Protecting sensitive intelligence information from public disclosure is important for effectively adjudicating cyber-insurance coverage disputes. Currently, CIPA only protects classified information in criminal trials.84 The Act provides a number of measures to keep classified documents and information out of the public record and, sometimes, out of the defendant’s hands. Those measures include substituting both unclassified summaries of relevant documents and materials, and unclassified statements that admit the relevant facts.85 Courts have supplemented CIPA with the judicially created SWR, which allows a witness to testify in code regarding sensitive information, with the parties and the jury given the key.86 There is no equivalent law or set of procedures to address the use of classified information in civil cases.87

Expanding CIPA to civil cases could allow parties to litigate coverage disputes more fully.88 Currently, the state secrets privilege is the government’s only method of protecting sensitive information in civil cases.89 Unlike CIPA, the state secrets privilege does not preserve the classified nature of evidence and permit its use at trial.90 Instead, the court must merely decide whether the information qualifies as a state secret, and if so, it excludes the evidence.91 As a result of those evidentiary rulings, many civil cases involving alleged state secrets are dismissed.92 By adopting a CIPA analogue for the civil context, the federal government could provide information regarding its attribution while shielding highly sensitive information from the public.93

Despite the allure of the CIPA, it may not provide a perfect solution. First, CIPA requires the recipient of the information to have a security clearance.94 This process could lead to significantly increased litigation costs and delays. 95 Under a CIPA-like regime, the government would have to clear either the parties’ representatives, their counsel, or both in order to divulge the classified information. Even where repeat players are involved, the nature of modern litigation is such that insureds retain many different law firms. The government would need to clear these lawyers on an ad hoc basis or require that previously cleared counsel be appointed.96 In addition to the administrative difficulties, CIPA’s clearance requirement has been criticized for allowing courts to prevent defendants from seeing evidence in their own cases.97 Indeed, CIPA allows the court to “issue protective orders prohibiting cleared counsel from sharing any classified information with the defendant.”98One case, United States v. Yunis,provides “[a] stark example of [the] leeway granted to the government . . . . [T]he court held after an ex parte review of the information . . . that the defendant was not entitled to his own tape-recorded statements because they were not ‘helpful to the defense of [the] accused.’”99 These concerns are less significant, however, in the insurance-coverage context. The government will not be a party to these lawsuits. And these cases merely involve disputes over money.

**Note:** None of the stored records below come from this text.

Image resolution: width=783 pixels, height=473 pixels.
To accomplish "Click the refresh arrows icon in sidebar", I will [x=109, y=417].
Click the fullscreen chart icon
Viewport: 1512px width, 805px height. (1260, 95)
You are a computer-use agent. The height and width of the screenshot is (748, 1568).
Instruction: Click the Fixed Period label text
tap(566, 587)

Second, the government may object to the use of classified information even if a court finds the substituted unclassified summaries inadequate.100 If the court determines that a substitution under CIPA § 6(c) is inadequate, it enters a disclosure order.101 The Attorney General, however, has the authority to oppose the use of the classified information. Were the Attorney General to oppose a court’s disclosure order, the court might sanction the government—“striking all or part of a witness’[s] testimony, resolving the issue of fact against the United States, or dismissing part or all of the indictment.”102 Thus, expanding CIPA may simply result in a game of chicken between the executive branch and the judiciary.

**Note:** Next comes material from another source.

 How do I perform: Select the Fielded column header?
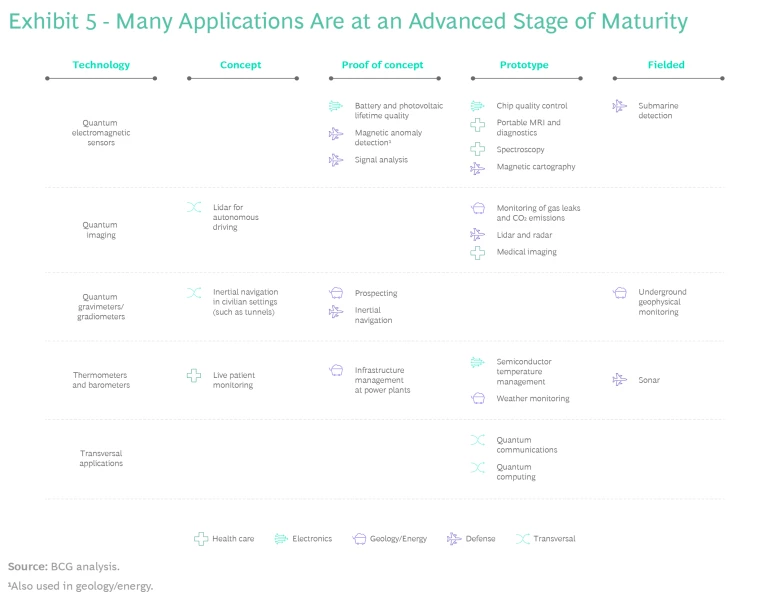coord(666,65)
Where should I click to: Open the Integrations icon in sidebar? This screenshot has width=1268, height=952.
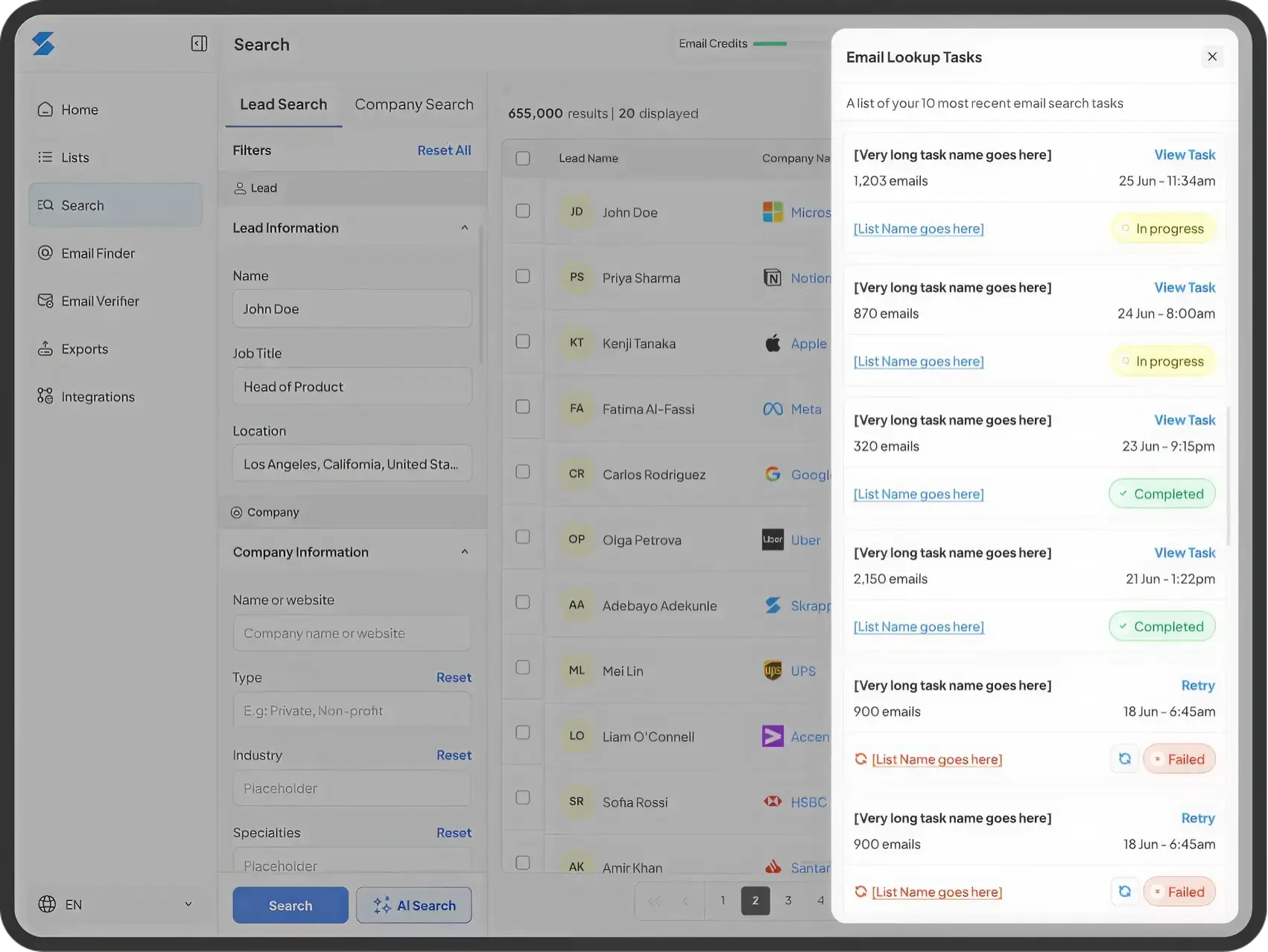pos(45,396)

C. Shifting the Burden of Proof

Perhaps the simplest solution is to shift the burden of proving the applicability of a policy exclusion from the insurer to the insured. Ordinarily, the insured must only establish a prima faciecase for coverage and the insurer bears the burden of proving that a particular loss is excluded under the policy’s terms.103 Reversing the burden—requiring the insured to prove the inapplicability of a policy exclusion by a preponderance of the evidence—would allow cases to proceed that would otherwise be dismissed on state secrets grounds.104 The insured’s expert would testify fully regarding the evidence underlying their attribution to a nonstate actor. The jury could then evaluate whether the insurer has adequately rebutted the presumption that the perpetrator was a state actor. While this solution requires the least structural reform of those discussed in this Essay, shifting the burden creates a peculiar inconsistency—the presence of an insurance policy is coupled with a presumption of lack of coverage. Additionally, merely shifting the burden leads to coverage disputes hinging on the burden, rather than the truth. We would be trading a system in which the insured always loses when the insurer asserts the policy exclusion (because the state secrets privilege and subsequent dismissal would lead insurers to have the final word on coverage) to a system in which the insurer always loses (because the crucial evidence to rebut the presumption of coverage would be classified).105 Shifting the burden provides an easily implemented but ultimately unsatisfying solution to address the complex problem of adjudicating cybercoverage disputes involving the hostile-or-warlike-action exclusion.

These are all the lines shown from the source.